** Begin DATASET RECORDS **
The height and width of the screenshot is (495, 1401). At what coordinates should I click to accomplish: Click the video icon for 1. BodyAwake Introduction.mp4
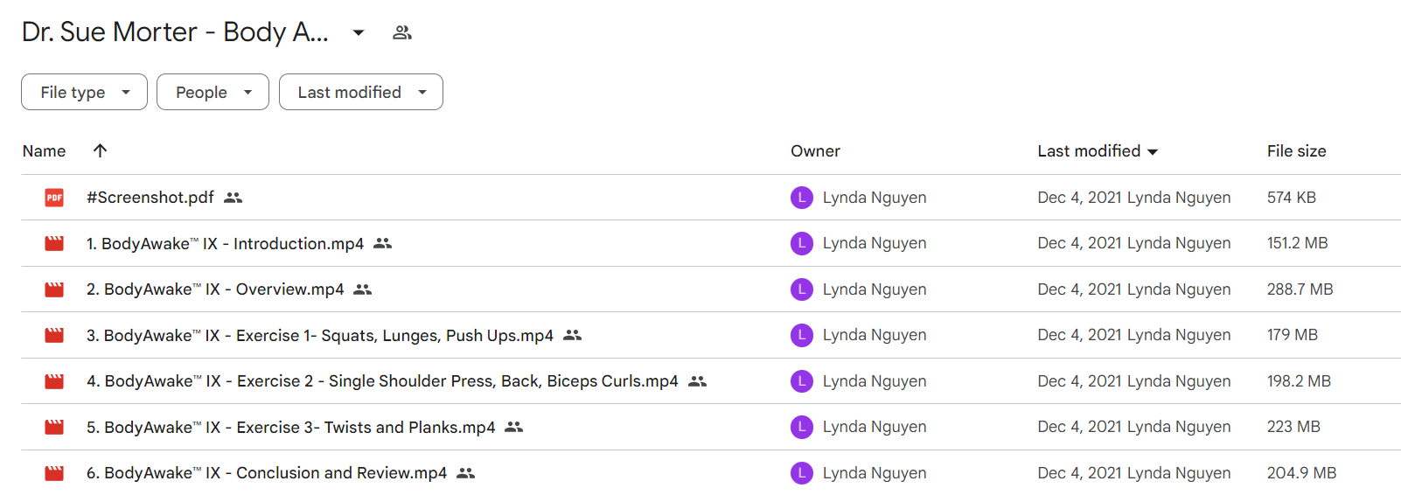[54, 243]
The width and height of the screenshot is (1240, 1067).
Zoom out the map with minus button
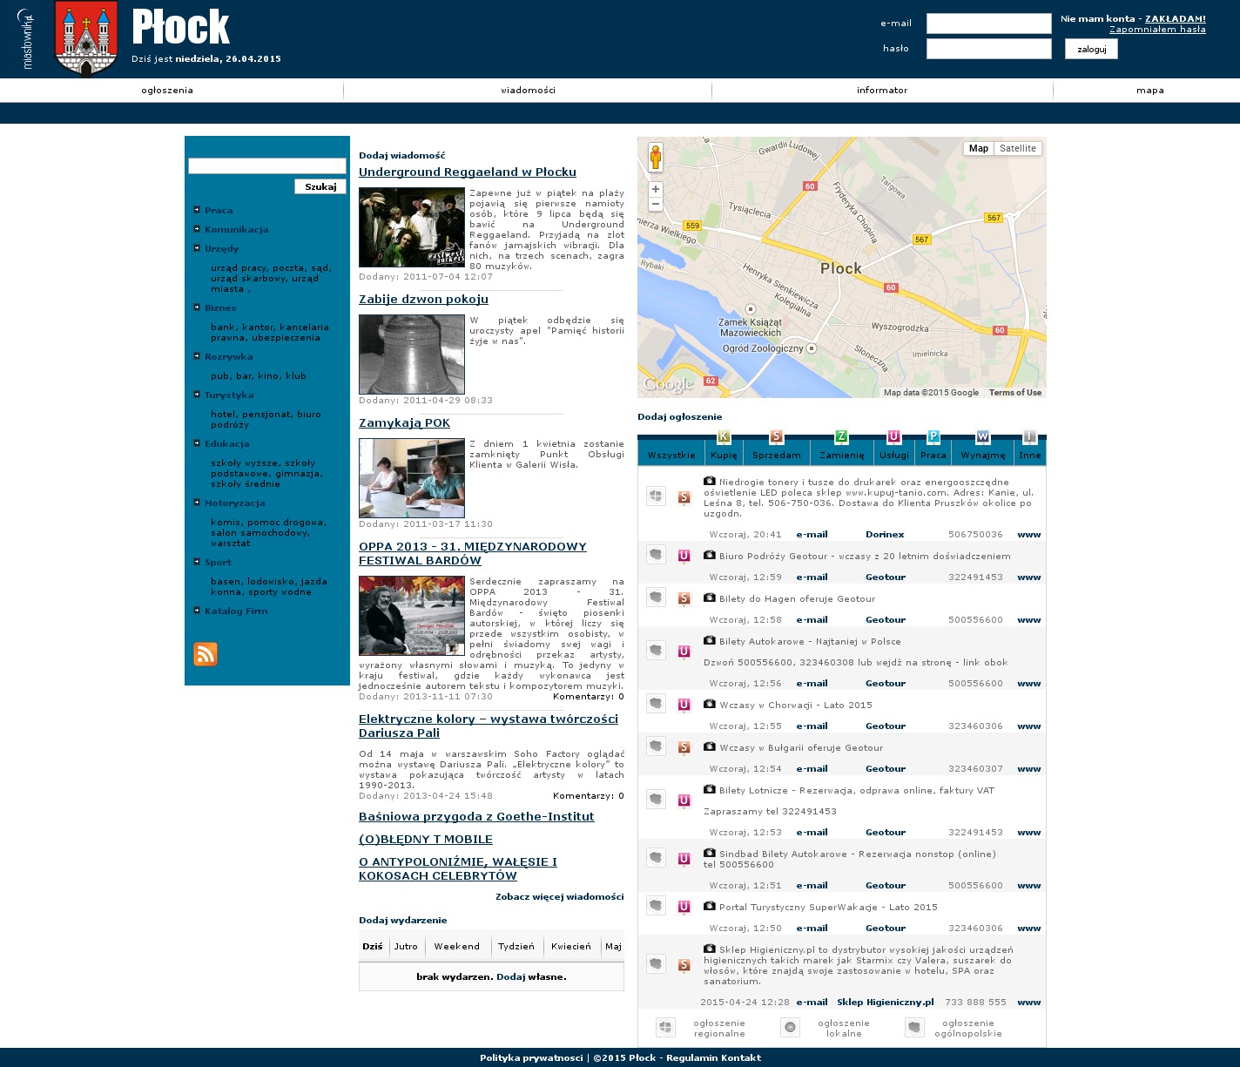(656, 204)
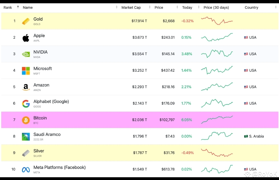The height and width of the screenshot is (180, 279).
Task: Sort by the Price column header
Action: click(159, 7)
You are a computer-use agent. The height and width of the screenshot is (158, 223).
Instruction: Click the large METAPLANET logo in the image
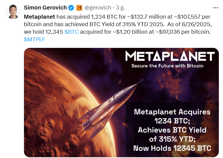[x=169, y=57]
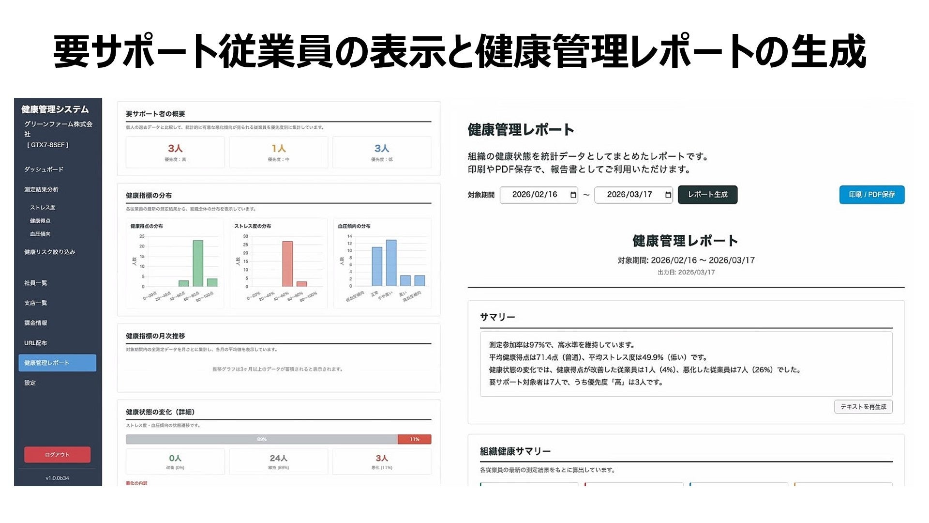Click the red ログアウト button
Image resolution: width=929 pixels, height=523 pixels.
click(57, 455)
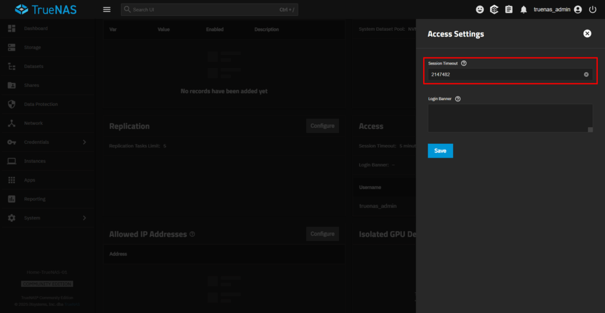Expand the Credentials sidebar submenu

coord(84,142)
** End DATASET RECORDS **
Arrange every line of the records above as a Markdown table with the columns "n" and "Line": number each row and put the line's text beside it. Skip blank lines, and leave the pictures out of the table.

| n | Line |
|---|---|
| 1 | The height and width of the screenshot is (495, 1401). At what coordinates should I click to accomplish: Click the video icon for 1. BodyAwake Introduction.mp4 |
| 2 | [54, 243] |
| 3 | The width and height of the screenshot is (1240, 1067). |
| 4 | Zoom out the map with minus button |
| 5 | (656, 204) |
| 6 | The height and width of the screenshot is (180, 279). |
| 7 | Task: Sort by the Price column header |
| 8 | Action: click(159, 7) |
| 9 | You are a computer-use agent. The height and width of the screenshot is (158, 223). |
| 10 | Instruction: Click the large METAPLANET logo in the image |
| 11 | [x=169, y=57] |
| 12 | Click the red ログアウト button |
| 13 | Image resolution: width=929 pixels, height=523 pixels. |
| 14 | click(57, 455) |
| 15 | Expand the Credentials sidebar submenu |
| 16 | coord(84,142) |